▸ **Selected passage**:
========

Sunday, January 20, 2013

Blizzard at Sea - Invariance [EP]

Blizzard at Sea is part of the wave of progressive bands that have been pulling influences from sludge metal, black metal, hard rock, metalcore, atmospheric rock, doom metal, classic rock, hardcore, post rock, and other various progressive genres. This movement, which has been led by progressive rock band Isis, is considered by some to be one of the most unique metal progressions of all-time. Now, we have another band that can be considered part of this movement that has released a four-track EP titled Invariance.

Because this isn’t being written by someone who knows a lot about this type of music (some call it “atmospheric sludge”), don’t expect to see a lot of historical shit and factual information about influences and other bands. Instead of educating you about the genre and the band, I am going to specifically lay out why this EP is one of the best pieces of progressive music I’ve heard since I started listening to heavy metal. I also believe that this record could also possibly be appealing to those that aren’t fond of sludge metal and it’s different variations in general (like myself). That aside, as always, I’m going to treat this like just about every album I review; so let’s get to it.

========

▸ **Data shown**:

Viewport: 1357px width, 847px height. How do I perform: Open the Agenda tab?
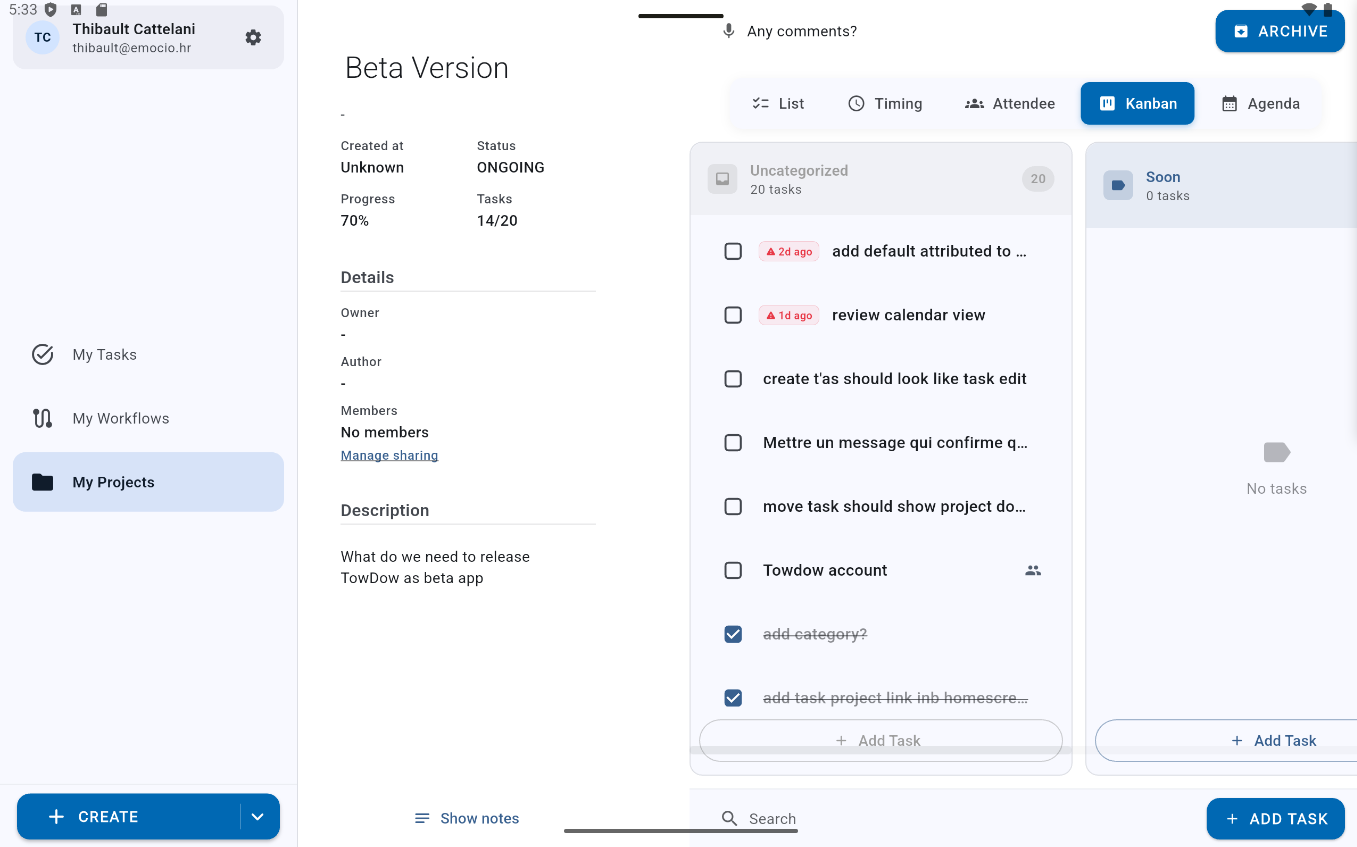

========

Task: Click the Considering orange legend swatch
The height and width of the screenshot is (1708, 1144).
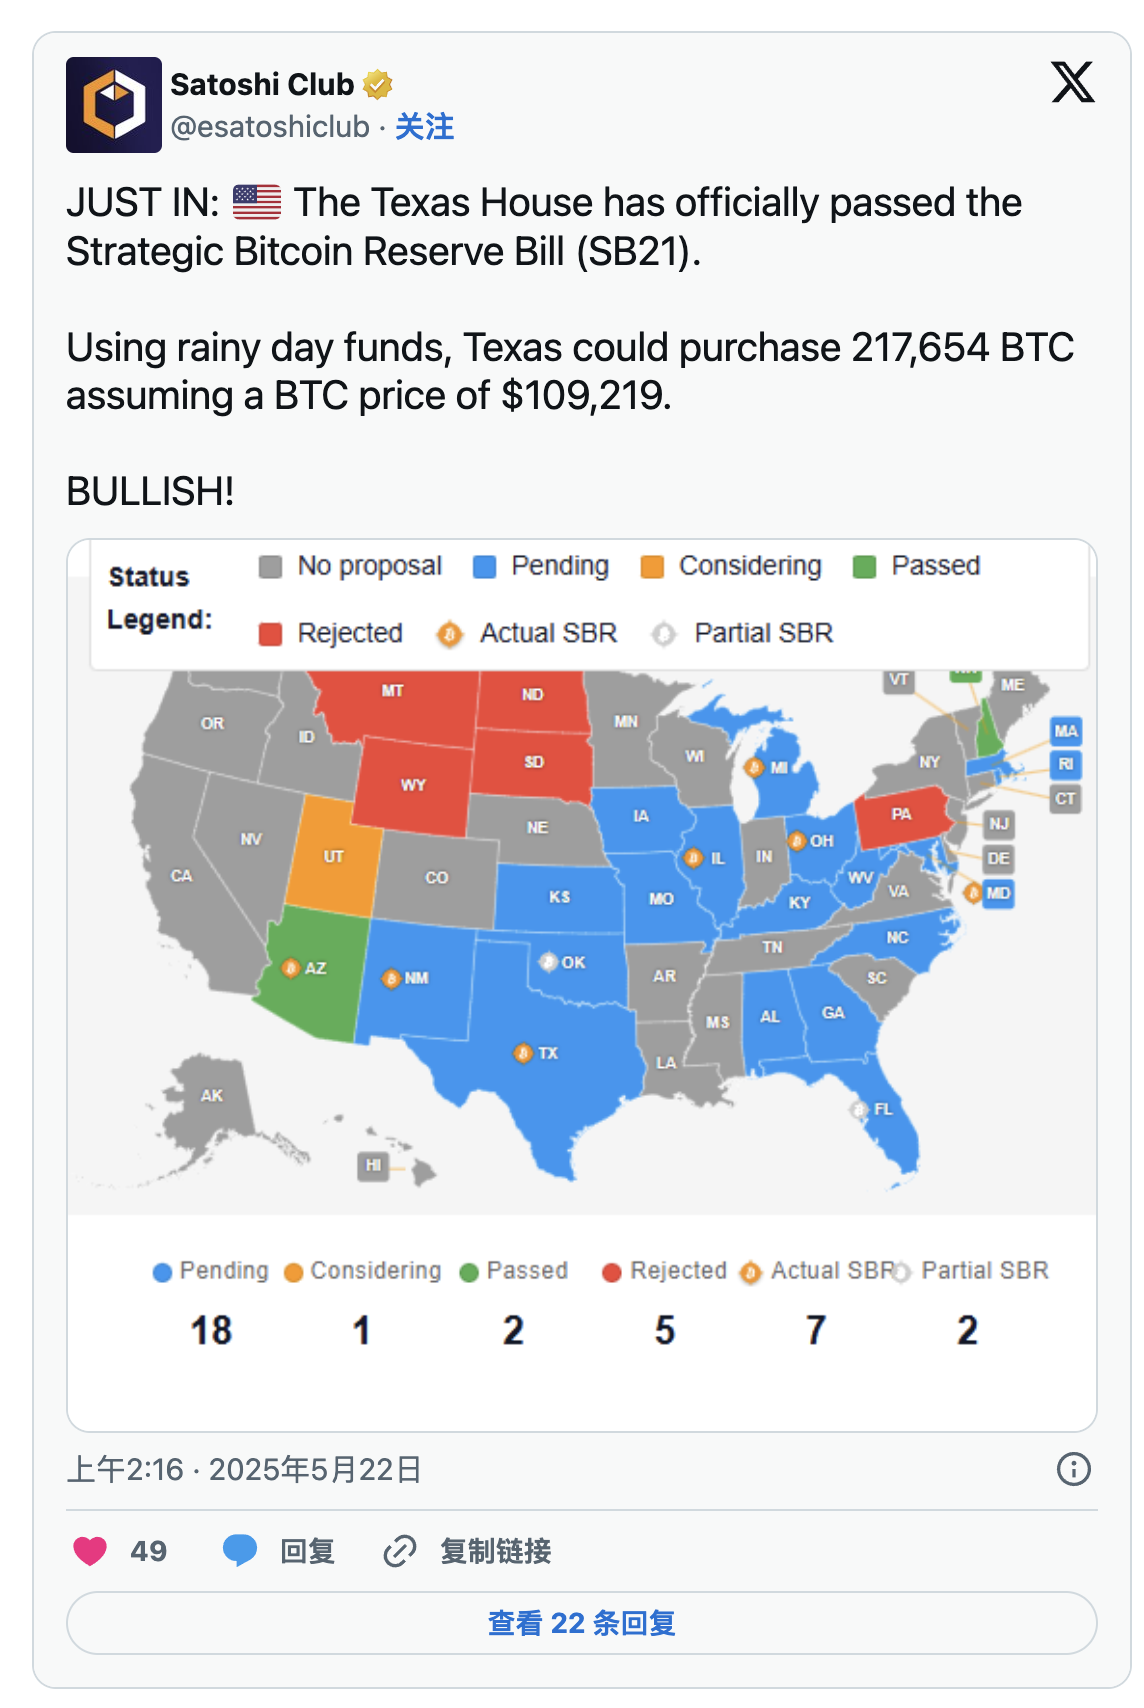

========

▸ **Directions**:
In the Blizzard at Sea review above, how many tracks does the EP Invariance have?

▸ **Answer for the task**:
Four tracks.